**TASK PROMPT**
This exercise calls for every line of the data below with the string "computer" in it.

** DATA FOR REVIEW follows **

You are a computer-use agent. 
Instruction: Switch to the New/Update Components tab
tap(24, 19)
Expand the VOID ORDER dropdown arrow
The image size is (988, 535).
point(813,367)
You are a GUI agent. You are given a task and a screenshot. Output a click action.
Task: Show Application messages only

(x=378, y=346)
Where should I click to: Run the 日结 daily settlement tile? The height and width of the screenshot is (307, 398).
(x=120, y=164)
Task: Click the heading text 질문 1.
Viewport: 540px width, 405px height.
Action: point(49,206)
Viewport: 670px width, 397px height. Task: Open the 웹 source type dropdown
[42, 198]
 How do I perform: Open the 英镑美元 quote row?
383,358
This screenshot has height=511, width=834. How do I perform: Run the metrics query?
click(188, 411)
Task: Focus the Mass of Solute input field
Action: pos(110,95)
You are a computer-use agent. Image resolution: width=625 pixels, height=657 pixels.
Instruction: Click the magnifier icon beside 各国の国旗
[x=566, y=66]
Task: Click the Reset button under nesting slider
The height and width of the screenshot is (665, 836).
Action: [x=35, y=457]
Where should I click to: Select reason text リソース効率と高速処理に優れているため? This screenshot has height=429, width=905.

** End of DATA FOR REVIEW **

**EXERCISE SOLUTION**
You are a computer-use agent. 
You are a computer-use agent. Image resolution: width=625 pixels, height=657 pixels.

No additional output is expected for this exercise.